President Trump’s trade advisor, Peter Navarro, had perhaps the best, most direct response to Big Pharma’s complaints. “The global Big Pharma lobby which has moved all of our production offshore is now lying about an executive order they haven’t read, and which explicitly exempts Buy American provisions during the current China virus crisis and any period of national emergency,’ Navarro told CNBC. “Nothing in the order will prevent us from getting what we need, when we need it, and from wherever we need it.” Navarro went on to say that the current lobbying efforts against the order were a “desperate attempt” by pharmaceutical companies to keep production offshore and to “preserve its offshore oligopoly”.

Big Pharma’s reaction to the President’s executive order and its certain opposition to Cotton and Gallagher’s attempt to codify a “Buy American” ethos, goes to the heart of the challenge we will face in reshoring our industry and cutting ourselves away from our self-destructive economic relationship with Communist China. A great many Americans and “American” corporations have gotten filthy rich off of closing factories here and opening sweatshop operations in the totalitarian wonderland that is the People’s Republic of China.
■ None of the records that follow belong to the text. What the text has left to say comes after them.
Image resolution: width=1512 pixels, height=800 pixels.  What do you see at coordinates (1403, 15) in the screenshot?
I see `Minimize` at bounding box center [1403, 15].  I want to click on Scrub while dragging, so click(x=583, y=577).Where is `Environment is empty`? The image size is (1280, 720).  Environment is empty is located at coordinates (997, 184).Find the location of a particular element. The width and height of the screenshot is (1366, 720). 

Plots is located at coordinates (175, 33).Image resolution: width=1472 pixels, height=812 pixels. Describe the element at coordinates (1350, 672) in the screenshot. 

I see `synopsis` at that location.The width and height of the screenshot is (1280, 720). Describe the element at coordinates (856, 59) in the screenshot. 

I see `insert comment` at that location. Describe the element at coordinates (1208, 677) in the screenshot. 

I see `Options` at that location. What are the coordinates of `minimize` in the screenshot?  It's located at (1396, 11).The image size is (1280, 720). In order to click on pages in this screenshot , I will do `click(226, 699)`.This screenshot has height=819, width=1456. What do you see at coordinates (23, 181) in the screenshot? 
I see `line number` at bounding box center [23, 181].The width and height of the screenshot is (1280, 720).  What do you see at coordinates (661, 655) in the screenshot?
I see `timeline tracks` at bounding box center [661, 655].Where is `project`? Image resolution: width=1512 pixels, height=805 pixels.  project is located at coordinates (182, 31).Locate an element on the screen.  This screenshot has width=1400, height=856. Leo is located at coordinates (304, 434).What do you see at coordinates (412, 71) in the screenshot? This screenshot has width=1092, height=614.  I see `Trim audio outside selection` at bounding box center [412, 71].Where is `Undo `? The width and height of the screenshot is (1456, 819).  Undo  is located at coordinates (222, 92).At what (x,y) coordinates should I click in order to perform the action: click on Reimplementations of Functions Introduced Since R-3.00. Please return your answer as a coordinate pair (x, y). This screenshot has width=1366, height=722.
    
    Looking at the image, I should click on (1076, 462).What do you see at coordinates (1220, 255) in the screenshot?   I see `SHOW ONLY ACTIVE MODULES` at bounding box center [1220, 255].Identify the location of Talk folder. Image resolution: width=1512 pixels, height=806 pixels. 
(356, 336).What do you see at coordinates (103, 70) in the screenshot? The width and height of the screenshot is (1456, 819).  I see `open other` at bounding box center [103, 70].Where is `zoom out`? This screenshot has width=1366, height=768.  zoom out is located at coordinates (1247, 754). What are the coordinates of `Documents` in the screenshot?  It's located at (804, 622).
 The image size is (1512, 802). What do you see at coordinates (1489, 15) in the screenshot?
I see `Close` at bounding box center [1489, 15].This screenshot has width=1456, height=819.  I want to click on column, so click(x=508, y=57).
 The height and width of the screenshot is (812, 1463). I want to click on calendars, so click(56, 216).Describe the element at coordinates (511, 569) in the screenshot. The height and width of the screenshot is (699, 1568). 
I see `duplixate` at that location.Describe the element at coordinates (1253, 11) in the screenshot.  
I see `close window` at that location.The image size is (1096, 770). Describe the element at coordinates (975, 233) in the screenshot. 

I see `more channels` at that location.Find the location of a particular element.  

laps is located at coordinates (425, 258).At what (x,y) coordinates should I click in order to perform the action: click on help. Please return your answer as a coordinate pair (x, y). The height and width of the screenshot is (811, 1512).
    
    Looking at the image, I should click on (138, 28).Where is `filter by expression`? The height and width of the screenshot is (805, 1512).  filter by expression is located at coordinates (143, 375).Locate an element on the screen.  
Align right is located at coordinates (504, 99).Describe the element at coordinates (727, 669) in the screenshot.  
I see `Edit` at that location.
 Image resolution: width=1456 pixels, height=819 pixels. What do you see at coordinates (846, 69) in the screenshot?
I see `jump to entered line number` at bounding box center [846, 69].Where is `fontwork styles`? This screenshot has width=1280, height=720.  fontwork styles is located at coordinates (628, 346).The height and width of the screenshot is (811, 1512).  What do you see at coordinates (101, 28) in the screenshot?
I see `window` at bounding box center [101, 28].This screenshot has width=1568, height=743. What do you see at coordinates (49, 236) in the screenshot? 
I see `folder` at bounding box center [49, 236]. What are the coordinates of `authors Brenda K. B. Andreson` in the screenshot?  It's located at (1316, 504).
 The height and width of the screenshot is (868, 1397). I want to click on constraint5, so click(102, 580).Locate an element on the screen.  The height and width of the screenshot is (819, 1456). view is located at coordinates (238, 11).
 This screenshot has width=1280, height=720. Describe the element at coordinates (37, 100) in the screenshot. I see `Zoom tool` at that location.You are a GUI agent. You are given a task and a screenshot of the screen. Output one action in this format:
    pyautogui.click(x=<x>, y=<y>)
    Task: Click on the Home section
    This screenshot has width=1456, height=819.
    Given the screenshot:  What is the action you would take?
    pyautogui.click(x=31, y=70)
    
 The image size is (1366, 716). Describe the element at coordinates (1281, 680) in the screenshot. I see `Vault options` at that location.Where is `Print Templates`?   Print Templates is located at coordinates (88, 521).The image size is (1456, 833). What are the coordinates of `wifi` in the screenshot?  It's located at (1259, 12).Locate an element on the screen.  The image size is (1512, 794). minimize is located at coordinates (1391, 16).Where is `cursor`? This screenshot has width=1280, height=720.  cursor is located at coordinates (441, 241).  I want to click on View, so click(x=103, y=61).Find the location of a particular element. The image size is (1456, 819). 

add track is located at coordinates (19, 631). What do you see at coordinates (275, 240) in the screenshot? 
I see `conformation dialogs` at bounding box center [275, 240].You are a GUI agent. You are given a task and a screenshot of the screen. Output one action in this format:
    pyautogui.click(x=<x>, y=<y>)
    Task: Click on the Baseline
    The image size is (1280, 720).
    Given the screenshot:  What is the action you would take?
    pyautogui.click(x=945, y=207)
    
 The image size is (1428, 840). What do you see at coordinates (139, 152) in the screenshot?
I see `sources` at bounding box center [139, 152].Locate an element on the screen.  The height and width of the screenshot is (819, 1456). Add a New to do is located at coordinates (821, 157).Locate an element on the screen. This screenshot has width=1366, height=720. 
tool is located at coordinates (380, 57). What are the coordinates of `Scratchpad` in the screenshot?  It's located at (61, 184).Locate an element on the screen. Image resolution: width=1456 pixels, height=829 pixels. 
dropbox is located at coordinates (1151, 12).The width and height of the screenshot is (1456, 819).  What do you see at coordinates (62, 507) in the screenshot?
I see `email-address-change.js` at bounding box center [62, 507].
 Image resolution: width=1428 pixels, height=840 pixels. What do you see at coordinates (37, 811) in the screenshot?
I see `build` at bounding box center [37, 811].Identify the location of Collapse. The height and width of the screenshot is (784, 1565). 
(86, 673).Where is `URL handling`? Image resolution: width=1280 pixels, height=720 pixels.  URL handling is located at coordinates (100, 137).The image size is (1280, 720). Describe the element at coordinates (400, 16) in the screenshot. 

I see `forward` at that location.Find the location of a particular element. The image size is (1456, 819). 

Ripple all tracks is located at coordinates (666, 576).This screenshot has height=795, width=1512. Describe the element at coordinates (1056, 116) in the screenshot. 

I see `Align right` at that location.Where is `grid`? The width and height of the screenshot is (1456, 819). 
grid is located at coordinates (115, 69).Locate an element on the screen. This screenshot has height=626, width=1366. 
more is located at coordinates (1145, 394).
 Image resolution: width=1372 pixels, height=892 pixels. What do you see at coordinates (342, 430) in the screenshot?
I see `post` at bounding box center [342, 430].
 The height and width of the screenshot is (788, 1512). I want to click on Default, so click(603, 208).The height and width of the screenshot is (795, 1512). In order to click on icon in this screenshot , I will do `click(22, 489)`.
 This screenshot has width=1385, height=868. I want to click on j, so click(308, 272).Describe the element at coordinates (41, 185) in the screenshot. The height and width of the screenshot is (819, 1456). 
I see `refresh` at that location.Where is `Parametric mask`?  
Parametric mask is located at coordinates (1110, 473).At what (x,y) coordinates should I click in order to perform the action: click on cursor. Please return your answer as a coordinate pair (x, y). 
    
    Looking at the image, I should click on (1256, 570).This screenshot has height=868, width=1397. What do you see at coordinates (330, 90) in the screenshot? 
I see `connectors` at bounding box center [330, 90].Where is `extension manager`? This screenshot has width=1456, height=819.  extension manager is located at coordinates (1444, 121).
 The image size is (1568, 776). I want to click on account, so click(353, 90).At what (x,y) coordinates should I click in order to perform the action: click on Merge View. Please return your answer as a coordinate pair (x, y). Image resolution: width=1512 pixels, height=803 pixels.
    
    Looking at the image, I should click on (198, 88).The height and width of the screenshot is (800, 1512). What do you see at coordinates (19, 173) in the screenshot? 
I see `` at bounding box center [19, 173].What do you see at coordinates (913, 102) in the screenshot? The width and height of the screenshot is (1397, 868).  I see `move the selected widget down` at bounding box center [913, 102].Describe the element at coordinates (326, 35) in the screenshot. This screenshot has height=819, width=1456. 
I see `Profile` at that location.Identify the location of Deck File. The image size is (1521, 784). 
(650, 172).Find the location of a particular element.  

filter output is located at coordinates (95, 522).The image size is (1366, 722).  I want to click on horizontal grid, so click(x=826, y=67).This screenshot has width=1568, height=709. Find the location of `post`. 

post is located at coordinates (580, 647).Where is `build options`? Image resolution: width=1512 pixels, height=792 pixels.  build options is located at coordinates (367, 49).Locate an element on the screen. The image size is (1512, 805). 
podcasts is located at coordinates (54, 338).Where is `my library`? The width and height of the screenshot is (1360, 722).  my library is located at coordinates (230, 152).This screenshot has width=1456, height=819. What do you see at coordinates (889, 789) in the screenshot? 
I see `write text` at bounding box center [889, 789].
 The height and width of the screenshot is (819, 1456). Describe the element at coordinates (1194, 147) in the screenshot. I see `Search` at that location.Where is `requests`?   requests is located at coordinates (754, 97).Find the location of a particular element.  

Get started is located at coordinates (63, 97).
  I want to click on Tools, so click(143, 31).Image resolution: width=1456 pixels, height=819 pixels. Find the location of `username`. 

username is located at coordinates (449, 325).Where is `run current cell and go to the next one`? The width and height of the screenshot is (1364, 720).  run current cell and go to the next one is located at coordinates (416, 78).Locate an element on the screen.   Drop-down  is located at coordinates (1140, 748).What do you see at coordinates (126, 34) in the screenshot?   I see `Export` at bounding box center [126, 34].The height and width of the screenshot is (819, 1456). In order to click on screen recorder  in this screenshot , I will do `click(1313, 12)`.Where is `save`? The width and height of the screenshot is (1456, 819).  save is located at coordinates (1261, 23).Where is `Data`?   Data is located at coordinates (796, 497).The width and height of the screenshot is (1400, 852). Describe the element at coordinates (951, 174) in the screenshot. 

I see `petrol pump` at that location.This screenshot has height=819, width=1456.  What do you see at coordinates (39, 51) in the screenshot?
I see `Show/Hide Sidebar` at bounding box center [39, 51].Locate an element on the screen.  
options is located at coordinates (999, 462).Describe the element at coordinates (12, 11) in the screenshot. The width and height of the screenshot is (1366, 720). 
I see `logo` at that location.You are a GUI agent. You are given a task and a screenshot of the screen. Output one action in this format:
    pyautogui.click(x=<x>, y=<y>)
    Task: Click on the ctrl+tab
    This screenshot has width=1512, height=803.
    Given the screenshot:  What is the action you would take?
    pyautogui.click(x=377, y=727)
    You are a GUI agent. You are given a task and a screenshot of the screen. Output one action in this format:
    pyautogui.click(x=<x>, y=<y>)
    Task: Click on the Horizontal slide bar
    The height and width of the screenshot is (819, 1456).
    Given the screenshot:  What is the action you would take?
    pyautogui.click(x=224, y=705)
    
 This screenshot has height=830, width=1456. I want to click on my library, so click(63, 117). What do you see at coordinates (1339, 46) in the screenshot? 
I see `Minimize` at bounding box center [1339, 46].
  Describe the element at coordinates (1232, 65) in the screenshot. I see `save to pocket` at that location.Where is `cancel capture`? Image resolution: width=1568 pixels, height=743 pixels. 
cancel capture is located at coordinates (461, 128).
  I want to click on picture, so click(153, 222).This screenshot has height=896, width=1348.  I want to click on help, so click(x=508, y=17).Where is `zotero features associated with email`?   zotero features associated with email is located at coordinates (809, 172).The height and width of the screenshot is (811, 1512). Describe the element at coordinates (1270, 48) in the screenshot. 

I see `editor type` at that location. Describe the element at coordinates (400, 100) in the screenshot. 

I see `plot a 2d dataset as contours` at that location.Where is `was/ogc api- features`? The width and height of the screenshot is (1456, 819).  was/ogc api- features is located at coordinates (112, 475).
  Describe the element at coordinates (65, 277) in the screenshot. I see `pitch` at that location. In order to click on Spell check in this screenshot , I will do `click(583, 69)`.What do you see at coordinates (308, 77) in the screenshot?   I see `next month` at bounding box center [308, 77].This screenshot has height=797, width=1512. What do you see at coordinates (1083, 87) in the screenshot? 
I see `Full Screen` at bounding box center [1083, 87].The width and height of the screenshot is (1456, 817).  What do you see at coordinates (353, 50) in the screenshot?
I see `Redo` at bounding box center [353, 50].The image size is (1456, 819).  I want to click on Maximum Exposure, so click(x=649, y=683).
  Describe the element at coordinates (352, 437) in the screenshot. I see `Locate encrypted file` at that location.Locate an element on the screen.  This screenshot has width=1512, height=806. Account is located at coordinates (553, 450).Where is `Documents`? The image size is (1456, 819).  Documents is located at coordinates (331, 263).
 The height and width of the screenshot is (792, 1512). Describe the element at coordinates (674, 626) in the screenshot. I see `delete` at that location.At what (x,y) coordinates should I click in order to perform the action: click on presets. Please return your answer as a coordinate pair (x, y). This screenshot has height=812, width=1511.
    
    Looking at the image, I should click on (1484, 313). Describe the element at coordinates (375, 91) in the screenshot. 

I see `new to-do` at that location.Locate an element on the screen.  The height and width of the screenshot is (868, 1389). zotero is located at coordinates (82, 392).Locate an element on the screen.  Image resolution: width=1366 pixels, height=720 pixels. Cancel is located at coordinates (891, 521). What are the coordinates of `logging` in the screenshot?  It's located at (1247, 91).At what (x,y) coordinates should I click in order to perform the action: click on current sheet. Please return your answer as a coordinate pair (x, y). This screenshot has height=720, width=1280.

In China, workers can’t strike. No one who matters really cares what you dump in the water or spew into the air. Maimed or killed employees are easily replaced, and workplace safety is a concept not yet discovered.

Factory towns all over America may have dried up and hit hard times, but the owners of the corporations that used to produce there are not on welfare or working part-time jobs. They are richer than ever on the profits made from operations located in Communist China. Those owners, richer now than ever before in history, may be fine with halftime displays of patriotism and pro forma flag-waving, but their real allegiance is to the almighty dollar and not the flag.

It will take a national act of will to break free of the pull of continued economic entanglement with Communist China. The lure of profits, like the high from a drug, is a powerful force. Time to break the addiction, or as Nancy Reagan would say, to “just say no” to reliance on China for anything, most especially the medicine we need to keep our people alive.